*Task instructions*. Turn the records below into a Markdown table with two columns, Row and Line, giving each nonblank line its own numbered row and leaving out blank lines.
'''
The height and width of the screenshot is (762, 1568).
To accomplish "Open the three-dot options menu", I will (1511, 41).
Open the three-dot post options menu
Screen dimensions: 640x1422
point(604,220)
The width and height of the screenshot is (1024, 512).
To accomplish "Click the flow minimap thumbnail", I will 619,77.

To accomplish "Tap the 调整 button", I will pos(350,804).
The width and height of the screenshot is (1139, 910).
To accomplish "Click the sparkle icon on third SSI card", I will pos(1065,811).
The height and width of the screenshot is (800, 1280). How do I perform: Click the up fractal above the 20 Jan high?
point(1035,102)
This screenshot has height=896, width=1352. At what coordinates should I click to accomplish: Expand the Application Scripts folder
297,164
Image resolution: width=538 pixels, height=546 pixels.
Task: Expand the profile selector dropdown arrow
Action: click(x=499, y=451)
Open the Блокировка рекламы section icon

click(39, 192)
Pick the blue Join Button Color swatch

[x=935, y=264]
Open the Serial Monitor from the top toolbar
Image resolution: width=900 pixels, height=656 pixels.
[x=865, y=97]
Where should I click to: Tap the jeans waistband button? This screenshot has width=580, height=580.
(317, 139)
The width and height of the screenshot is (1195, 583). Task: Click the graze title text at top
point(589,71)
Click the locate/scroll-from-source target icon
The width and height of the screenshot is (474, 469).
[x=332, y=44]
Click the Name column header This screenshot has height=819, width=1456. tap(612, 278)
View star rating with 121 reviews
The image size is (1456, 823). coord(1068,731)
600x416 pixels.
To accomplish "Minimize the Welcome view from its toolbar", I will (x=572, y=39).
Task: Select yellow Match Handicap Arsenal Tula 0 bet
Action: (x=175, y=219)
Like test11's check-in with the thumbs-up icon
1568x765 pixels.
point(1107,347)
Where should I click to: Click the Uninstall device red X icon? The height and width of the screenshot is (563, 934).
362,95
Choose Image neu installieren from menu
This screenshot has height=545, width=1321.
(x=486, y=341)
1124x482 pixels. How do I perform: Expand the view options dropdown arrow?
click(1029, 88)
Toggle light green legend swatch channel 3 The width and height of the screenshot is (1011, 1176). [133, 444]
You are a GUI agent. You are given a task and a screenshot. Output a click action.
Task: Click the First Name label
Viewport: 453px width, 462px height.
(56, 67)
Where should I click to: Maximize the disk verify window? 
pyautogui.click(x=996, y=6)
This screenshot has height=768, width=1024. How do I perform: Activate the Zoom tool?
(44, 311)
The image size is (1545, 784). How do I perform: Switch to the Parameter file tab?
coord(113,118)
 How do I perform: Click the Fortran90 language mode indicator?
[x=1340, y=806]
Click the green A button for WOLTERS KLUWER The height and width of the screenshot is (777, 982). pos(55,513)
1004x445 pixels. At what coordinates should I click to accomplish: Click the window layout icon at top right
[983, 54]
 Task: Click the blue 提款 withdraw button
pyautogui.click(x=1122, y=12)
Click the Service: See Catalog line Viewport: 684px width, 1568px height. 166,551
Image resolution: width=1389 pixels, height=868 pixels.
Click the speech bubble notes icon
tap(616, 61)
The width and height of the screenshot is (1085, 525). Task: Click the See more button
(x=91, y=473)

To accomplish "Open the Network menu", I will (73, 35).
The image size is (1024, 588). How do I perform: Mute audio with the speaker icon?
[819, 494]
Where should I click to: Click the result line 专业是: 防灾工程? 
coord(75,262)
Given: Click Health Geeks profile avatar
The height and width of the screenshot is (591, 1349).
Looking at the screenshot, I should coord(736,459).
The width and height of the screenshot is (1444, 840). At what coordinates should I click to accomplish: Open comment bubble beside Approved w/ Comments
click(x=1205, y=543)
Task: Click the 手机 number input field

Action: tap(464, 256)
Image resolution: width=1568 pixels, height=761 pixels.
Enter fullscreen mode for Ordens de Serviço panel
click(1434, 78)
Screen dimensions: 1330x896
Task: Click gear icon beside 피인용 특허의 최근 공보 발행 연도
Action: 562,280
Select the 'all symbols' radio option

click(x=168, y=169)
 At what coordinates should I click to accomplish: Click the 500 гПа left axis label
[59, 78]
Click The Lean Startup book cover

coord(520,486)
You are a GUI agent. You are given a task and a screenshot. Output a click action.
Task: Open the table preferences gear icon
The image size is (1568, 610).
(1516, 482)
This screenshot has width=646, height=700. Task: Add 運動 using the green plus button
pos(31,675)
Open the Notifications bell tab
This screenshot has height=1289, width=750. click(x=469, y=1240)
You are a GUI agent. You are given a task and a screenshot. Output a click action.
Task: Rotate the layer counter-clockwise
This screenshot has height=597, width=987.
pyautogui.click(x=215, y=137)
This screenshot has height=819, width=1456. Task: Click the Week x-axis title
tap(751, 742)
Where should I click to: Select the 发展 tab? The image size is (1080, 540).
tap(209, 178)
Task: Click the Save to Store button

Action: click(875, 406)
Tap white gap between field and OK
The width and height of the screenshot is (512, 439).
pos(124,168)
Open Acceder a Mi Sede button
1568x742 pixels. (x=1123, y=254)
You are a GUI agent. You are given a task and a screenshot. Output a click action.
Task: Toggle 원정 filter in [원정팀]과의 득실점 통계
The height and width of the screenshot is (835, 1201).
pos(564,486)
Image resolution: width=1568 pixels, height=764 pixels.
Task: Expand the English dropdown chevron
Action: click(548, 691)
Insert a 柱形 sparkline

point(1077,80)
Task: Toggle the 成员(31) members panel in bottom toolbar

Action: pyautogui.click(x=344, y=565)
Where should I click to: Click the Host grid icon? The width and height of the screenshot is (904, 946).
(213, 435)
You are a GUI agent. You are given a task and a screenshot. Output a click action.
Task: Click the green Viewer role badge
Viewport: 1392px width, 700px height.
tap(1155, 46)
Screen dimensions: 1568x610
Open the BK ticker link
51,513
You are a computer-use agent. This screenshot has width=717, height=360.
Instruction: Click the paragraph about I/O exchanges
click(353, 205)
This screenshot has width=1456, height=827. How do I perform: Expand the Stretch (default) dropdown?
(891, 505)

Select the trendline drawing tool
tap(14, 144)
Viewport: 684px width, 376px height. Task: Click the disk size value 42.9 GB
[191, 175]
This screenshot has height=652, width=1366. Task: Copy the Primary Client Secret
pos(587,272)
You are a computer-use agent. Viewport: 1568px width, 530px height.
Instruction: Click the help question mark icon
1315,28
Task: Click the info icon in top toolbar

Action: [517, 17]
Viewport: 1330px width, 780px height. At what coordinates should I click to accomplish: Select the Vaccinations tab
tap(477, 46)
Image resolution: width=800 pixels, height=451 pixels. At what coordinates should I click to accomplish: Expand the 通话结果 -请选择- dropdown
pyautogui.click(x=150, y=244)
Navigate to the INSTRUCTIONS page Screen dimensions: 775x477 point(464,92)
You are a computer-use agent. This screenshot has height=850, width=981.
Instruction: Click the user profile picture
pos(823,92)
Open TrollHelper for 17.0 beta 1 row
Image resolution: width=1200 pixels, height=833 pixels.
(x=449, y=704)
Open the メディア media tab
'''
*Task response*.
| Row | Line |
|---|---|
| 1 | The height and width of the screenshot is (762, 1568). |
| 2 | To accomplish "Open the three-dot options menu", I will (1511, 41). |
| 3 | Open the three-dot post options menu |
| 4 | Screen dimensions: 640x1422 |
| 5 | point(604,220) |
| 6 | The width and height of the screenshot is (1024, 512). |
| 7 | To accomplish "Click the flow minimap thumbnail", I will 619,77. |
| 8 | To accomplish "Tap the 调整 button", I will pos(350,804). |
| 9 | The width and height of the screenshot is (1139, 910). |
| 10 | To accomplish "Click the sparkle icon on third SSI card", I will pos(1065,811). |
| 11 | The height and width of the screenshot is (800, 1280). How do I perform: Click the up fractal above the 20 Jan high? |
| 12 | point(1035,102) |
| 13 | This screenshot has height=896, width=1352. At what coordinates should I click to accomplish: Expand the Application Scripts folder |
| 14 | 297,164 |
| 15 | Image resolution: width=538 pixels, height=546 pixels. |
| 16 | Task: Expand the profile selector dropdown arrow |
| 17 | Action: click(x=499, y=451) |
| 18 | Open the Блокировка рекламы section icon |
| 19 | click(39, 192) |
| 20 | Pick the blue Join Button Color swatch |
| 21 | [x=935, y=264] |
| 22 | Open the Serial Monitor from the top toolbar |
| 23 | Image resolution: width=900 pixels, height=656 pixels. |
| 24 | [x=865, y=97] |
| 25 | Where should I click to: Tap the jeans waistband button? This screenshot has width=580, height=580. |
| 26 | (317, 139) |
| 27 | The width and height of the screenshot is (1195, 583). Task: Click the graze title text at top |
| 28 | point(589,71) |
| 29 | Click the locate/scroll-from-source target icon |
| 30 | The width and height of the screenshot is (474, 469). |
| 31 | [x=332, y=44] |
| 32 | Click the Name column header This screenshot has height=819, width=1456. tap(612, 278) |
| 33 | View star rating with 121 reviews |
| 34 | The image size is (1456, 823). coord(1068,731) |
| 35 | 600x416 pixels. |
| 36 | To accomplish "Minimize the Welcome view from its toolbar", I will (x=572, y=39). |
| 37 | Task: Select yellow Match Handicap Arsenal Tula 0 bet |
| 38 | Action: (x=175, y=219) |
| 39 | Like test11's check-in with the thumbs-up icon |
| 40 | 1568x765 pixels. |
| 41 | point(1107,347) |
| 42 | Where should I click to: Click the Uninstall device red X icon? The height and width of the screenshot is (563, 934). |
| 43 | 362,95 |
| 44 | Choose Image neu installieren from menu |
| 45 | This screenshot has height=545, width=1321. |
| 46 | (x=486, y=341) |
| 47 | 1124x482 pixels. How do I perform: Expand the view options dropdown arrow? |
| 48 | click(1029, 88) |
| 49 | Toggle light green legend swatch channel 3 The width and height of the screenshot is (1011, 1176). [133, 444] |
| 50 | You are a GUI agent. You are given a task and a screenshot. Output a click action. |
| 51 | Task: Click the First Name label |
| 52 | Viewport: 453px width, 462px height. |
| 53 | (56, 67) |
| 54 | Where should I click to: Maximize the disk verify window?  |
| 55 | pyautogui.click(x=996, y=6) |
| 56 | This screenshot has height=768, width=1024. How do I perform: Activate the Zoom tool? |
| 57 | (44, 311) |
| 58 | The image size is (1545, 784). How do I perform: Switch to the Parameter file tab? |
| 59 | coord(113,118) |
| 60 |  How do I perform: Click the Fortran90 language mode indicator? |
| 61 | [x=1340, y=806] |
| 62 | Click the green A button for WOLTERS KLUWER The height and width of the screenshot is (777, 982). pos(55,513) |
| 63 | 1004x445 pixels. At what coordinates should I click to accomplish: Click the window layout icon at top right |
| 64 | [983, 54] |
| 65 |  Task: Click the blue 提款 withdraw button |
| 66 | pyautogui.click(x=1122, y=12) |
| 67 | Click the Service: See Catalog line Viewport: 684px width, 1568px height. 166,551 |
| 68 | Image resolution: width=1389 pixels, height=868 pixels. |
| 69 | Click the speech bubble notes icon |
| 70 | tap(616, 61) |
| 71 | The width and height of the screenshot is (1085, 525). Task: Click the See more button |
| 72 | (x=91, y=473) |
| 73 | To accomplish "Open the Network menu", I will (73, 35). |
| 74 | The image size is (1024, 588). How do I perform: Mute audio with the speaker icon? |
| 75 | [819, 494] |
| 76 | Where should I click to: Click the result line 专业是: 防灾工程?  |
| 77 | coord(75,262) |
| 78 | Given: Click Health Geeks profile avatar |
| 79 | The height and width of the screenshot is (591, 1349). |
| 80 | Looking at the screenshot, I should coord(736,459). |
| 81 | The width and height of the screenshot is (1444, 840). At what coordinates should I click to accomplish: Open comment bubble beside Approved w/ Comments |
| 82 | click(x=1205, y=543) |
| 83 | Task: Click the 手机 number input field |
| 84 | Action: tap(464, 256) |
| 85 | Image resolution: width=1568 pixels, height=761 pixels. |
| 86 | Enter fullscreen mode for Ordens de Serviço panel |
| 87 | click(1434, 78) |
| 88 | Screen dimensions: 1330x896 |
| 89 | Task: Click gear icon beside 피인용 특허의 최근 공보 발행 연도 |
| 90 | Action: 562,280 |
| 91 | Select the 'all symbols' radio option |
| 92 | click(x=168, y=169) |
| 93 |  At what coordinates should I click to accomplish: Click the 500 гПа left axis label |
| 94 | [59, 78] |
| 95 | Click The Lean Startup book cover |
| 96 | coord(520,486) |
| 97 | You are a GUI agent. You are given a task and a screenshot. Output a click action. |
| 98 | Task: Open the table preferences gear icon |
| 99 | The image size is (1568, 610). |
| 100 | (1516, 482) |
| 101 | This screenshot has width=646, height=700. Task: Add 運動 using the green plus button |
| 102 | pos(31,675) |
| 103 | Open the Notifications bell tab |
| 104 | This screenshot has height=1289, width=750. click(x=469, y=1240) |
| 105 | You are a GUI agent. You are given a task and a screenshot. Output a click action. |
| 106 | Task: Rotate the layer counter-clockwise |
| 107 | This screenshot has height=597, width=987. |
| 108 | pyautogui.click(x=215, y=137) |
| 109 | This screenshot has height=819, width=1456. Task: Click the Week x-axis title |
| 110 | tap(751, 742) |
| 111 | Where should I click to: Select the 发展 tab? The image size is (1080, 540). |
| 112 | tap(209, 178) |
| 113 | Task: Click the Save to Store button |
| 114 | Action: click(875, 406) |
| 115 | Tap white gap between field and OK |
| 116 | The width and height of the screenshot is (512, 439). |
| 117 | pos(124,168) |
| 118 | Open Acceder a Mi Sede button |
| 119 | 1568x742 pixels. (x=1123, y=254) |
| 120 | You are a GUI agent. You are given a task and a screenshot. Output a click action. |
| 121 | Task: Toggle 원정 filter in [원정팀]과의 득실점 통계 |
| 122 | The height and width of the screenshot is (835, 1201). |
| 123 | pos(564,486) |
| 124 | Image resolution: width=1568 pixels, height=764 pixels. |
| 125 | Task: Expand the English dropdown chevron |
| 126 | Action: click(548, 691) |
| 127 | Insert a 柱形 sparkline |
| 128 | point(1077,80) |
| 129 | Task: Toggle the 成员(31) members panel in bottom toolbar |
| 130 | Action: pyautogui.click(x=344, y=565) |
| 131 | Where should I click to: Click the Host grid icon? The width and height of the screenshot is (904, 946). |
| 132 | (213, 435) |
| 133 | You are a GUI agent. You are given a task and a screenshot. Output a click action. |
| 134 | Task: Click the green Viewer role badge |
| 135 | Viewport: 1392px width, 700px height. |
| 136 | tap(1155, 46) |
| 137 | Screen dimensions: 1568x610 |
| 138 | Open the BK ticker link |
| 139 | 51,513 |
| 140 | You are a computer-use agent. This screenshot has width=717, height=360. |
| 141 | Instruction: Click the paragraph about I/O exchanges |
| 142 | click(353, 205) |
| 143 | This screenshot has width=1456, height=827. How do I perform: Expand the Stretch (default) dropdown? |
| 144 | (891, 505) |
| 145 | Select the trendline drawing tool |
| 146 | tap(14, 144) |
| 147 | Viewport: 684px width, 376px height. Task: Click the disk size value 42.9 GB |
| 148 | [191, 175] |
| 149 | This screenshot has height=652, width=1366. Task: Copy the Primary Client Secret |
| 150 | pos(587,272) |
| 151 | You are a computer-use agent. Viewport: 1568px width, 530px height. |
| 152 | Instruction: Click the help question mark icon |
| 153 | 1315,28 |
| 154 | Task: Click the info icon in top toolbar |
| 155 | Action: [517, 17] |
| 156 | Viewport: 1330px width, 780px height. At what coordinates should I click to accomplish: Select the Vaccinations tab |
| 157 | tap(477, 46) |
| 158 | Image resolution: width=800 pixels, height=451 pixels. At what coordinates should I click to accomplish: Expand the 通话结果 -请选择- dropdown |
| 159 | pyautogui.click(x=150, y=244) |
| 160 | Navigate to the INSTRUCTIONS page Screen dimensions: 775x477 point(464,92) |
| 161 | You are a computer-use agent. This screenshot has height=850, width=981. |
| 162 | Instruction: Click the user profile picture |
| 163 | pos(823,92) |
| 164 | Open TrollHelper for 17.0 beta 1 row |
| 165 | Image resolution: width=1200 pixels, height=833 pixels. |
| 166 | (x=449, y=704) |
| 167 | Open the メディア media tab |